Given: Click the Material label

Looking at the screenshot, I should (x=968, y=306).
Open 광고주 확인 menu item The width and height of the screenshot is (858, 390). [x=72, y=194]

...

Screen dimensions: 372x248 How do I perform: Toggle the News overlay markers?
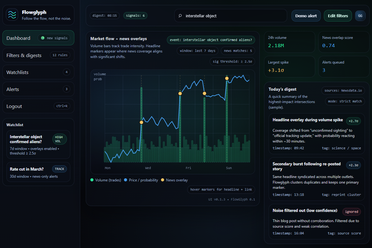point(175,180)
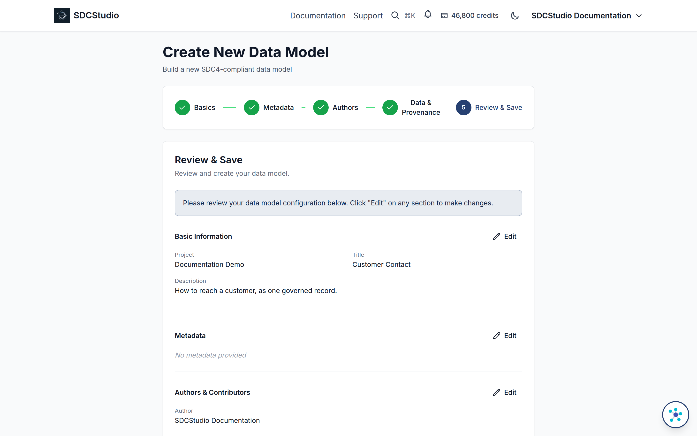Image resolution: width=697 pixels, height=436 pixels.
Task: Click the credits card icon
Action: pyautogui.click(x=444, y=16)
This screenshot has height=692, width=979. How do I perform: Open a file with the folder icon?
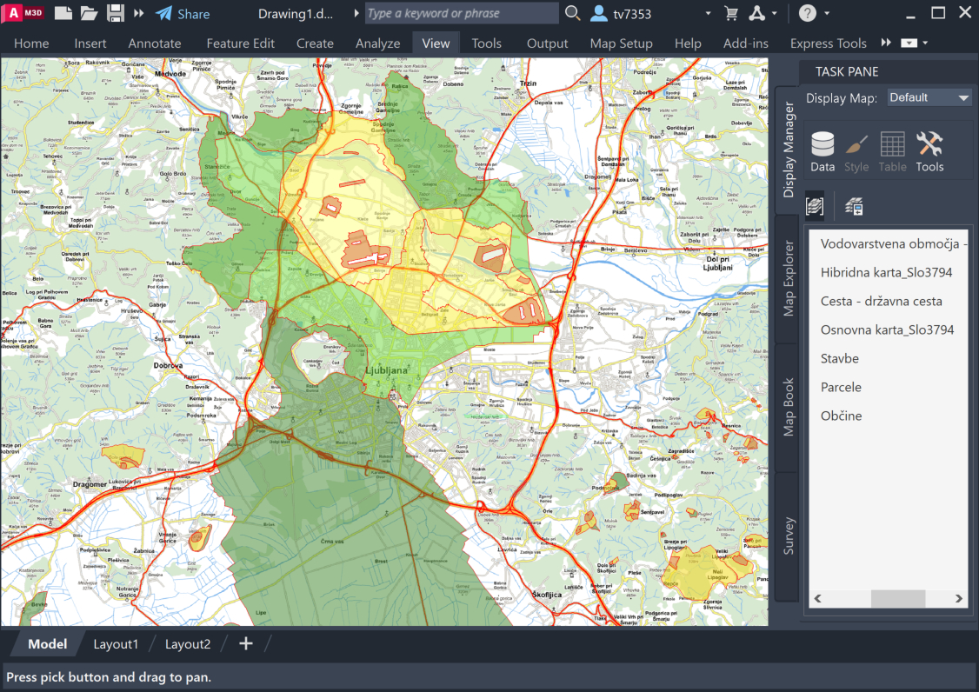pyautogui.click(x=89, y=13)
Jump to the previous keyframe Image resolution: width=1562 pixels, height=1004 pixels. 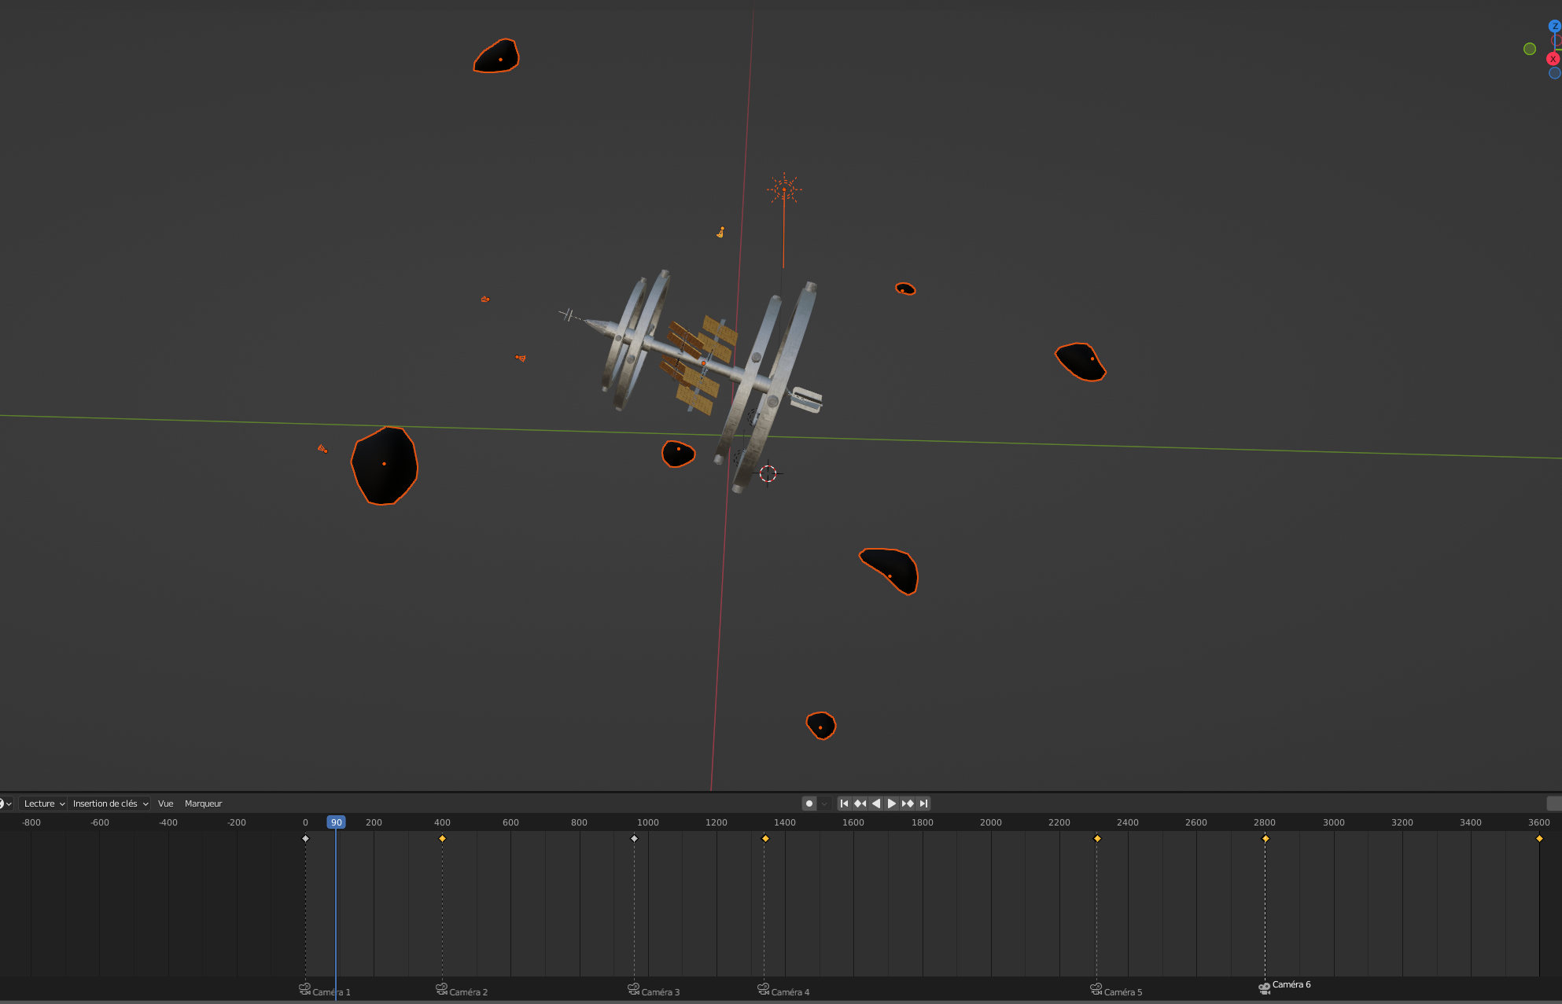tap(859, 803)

:: PROBLEM ::
Find each line of the records above that contains the word "Open" and copy those lines out in full.

:: RESULT FOR THIS TASK ::
Open 광고주 확인 menu item The width and height of the screenshot is (858, 390). [x=72, y=194]
This screenshot has height=692, width=979. How do I perform: Open a file with the folder icon?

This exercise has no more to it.